_Task statement_.
Restate the lines exactly, starting at the line that contains "Screen dimensions: 920x518" and finishing with the final line of the records.

►

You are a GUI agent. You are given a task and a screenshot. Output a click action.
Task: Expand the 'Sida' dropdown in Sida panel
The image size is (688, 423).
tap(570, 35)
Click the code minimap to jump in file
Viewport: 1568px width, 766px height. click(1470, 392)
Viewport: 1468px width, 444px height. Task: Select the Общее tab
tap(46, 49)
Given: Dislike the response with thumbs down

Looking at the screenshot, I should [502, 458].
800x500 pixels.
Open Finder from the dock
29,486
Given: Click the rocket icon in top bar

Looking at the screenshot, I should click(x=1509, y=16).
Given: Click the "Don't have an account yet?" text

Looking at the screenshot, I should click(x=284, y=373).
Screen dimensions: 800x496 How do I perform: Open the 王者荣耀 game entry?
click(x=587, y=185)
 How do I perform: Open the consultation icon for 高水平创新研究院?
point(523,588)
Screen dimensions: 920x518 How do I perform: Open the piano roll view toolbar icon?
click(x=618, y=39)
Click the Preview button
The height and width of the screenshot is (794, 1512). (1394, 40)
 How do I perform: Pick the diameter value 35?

◄

_Written answer_.
Screen dimensions: 920x518 How do I perform: Open the piano roll view toolbar icon?
click(x=618, y=39)
Click the Preview button
The height and width of the screenshot is (794, 1512). (1394, 40)
 How do I perform: Pick the diameter value 35?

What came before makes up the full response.